Thats the different booking categories and they define things like if the tickes is exchangable to other flights without additional costs, how long they are valid, if they count for the miles programs, etc.
Not sure about the individual meanings of each letter but thats what I was told once when I complained that my miles where not counted at Cathay (they don’t accept some of the lower ones anymore and yes, I am usually flying cattle class…lol)

[quote=“joesax”]What do those letters next to flight numbers on an itinerary mean? I know they relate to conditions, for example whether you can change the date. Does anyone know of a list of these letters and what they mean?

The letters I want to find out about are k, l, s, and b.

Thanks for any information.[/quote]
Yield management. In the coach cabin on an airplane, there are dozens of different fares with different restrictions. The airline allocates them into “buckets” and designates them with a letter. Once the cheapest bucket is empty it goes up to the next bucket. Within each bucket, or letter, it can be broken down further with advance purchase, minimum and maximum stay restrictions.
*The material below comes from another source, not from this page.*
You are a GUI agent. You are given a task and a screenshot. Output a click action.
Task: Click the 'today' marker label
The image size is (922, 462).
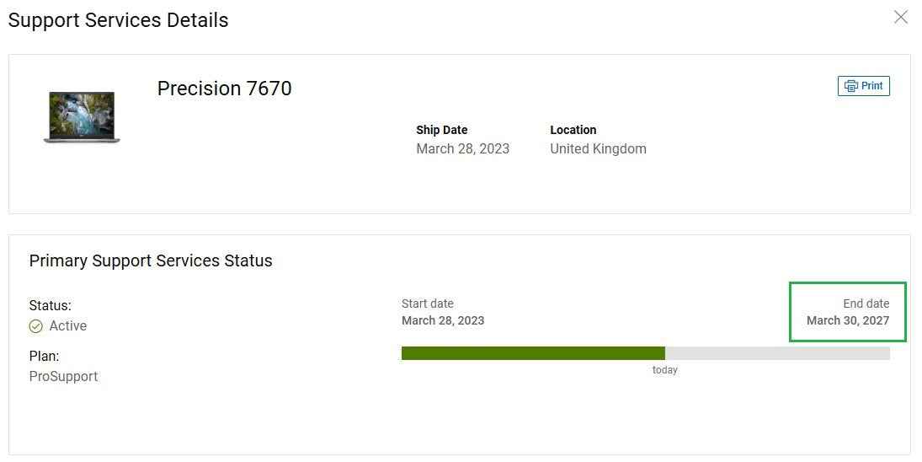664,370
travelterminal.com/whatsinafare.shtml

seatguru.com/

iata.org/whatwedo/aircraft_o … ding/index

ezinearticles.com/?How-To-Crack- … &id=694764

airlinecodes.co.uk/

Different airlines use different booking class codes, but they are generally the same: F, P, A and sometimes Z being First; J, D, C, I being Business, and the rest being Economy or non-revenue codes. F, J, and Y are usually full-fares, but I have had full-fare tickets with P, J, and W on them as well. (MAS, CX, and BA, respectively)

The fare codes can sometimes be found on the airlines website.

Also:

www.checkmytrip.com

Sometimes the airline (eg BA) won’t tell you the booking class you’re in, important for frequent flyers travelling in reduced circumstances, i.e., Steerage.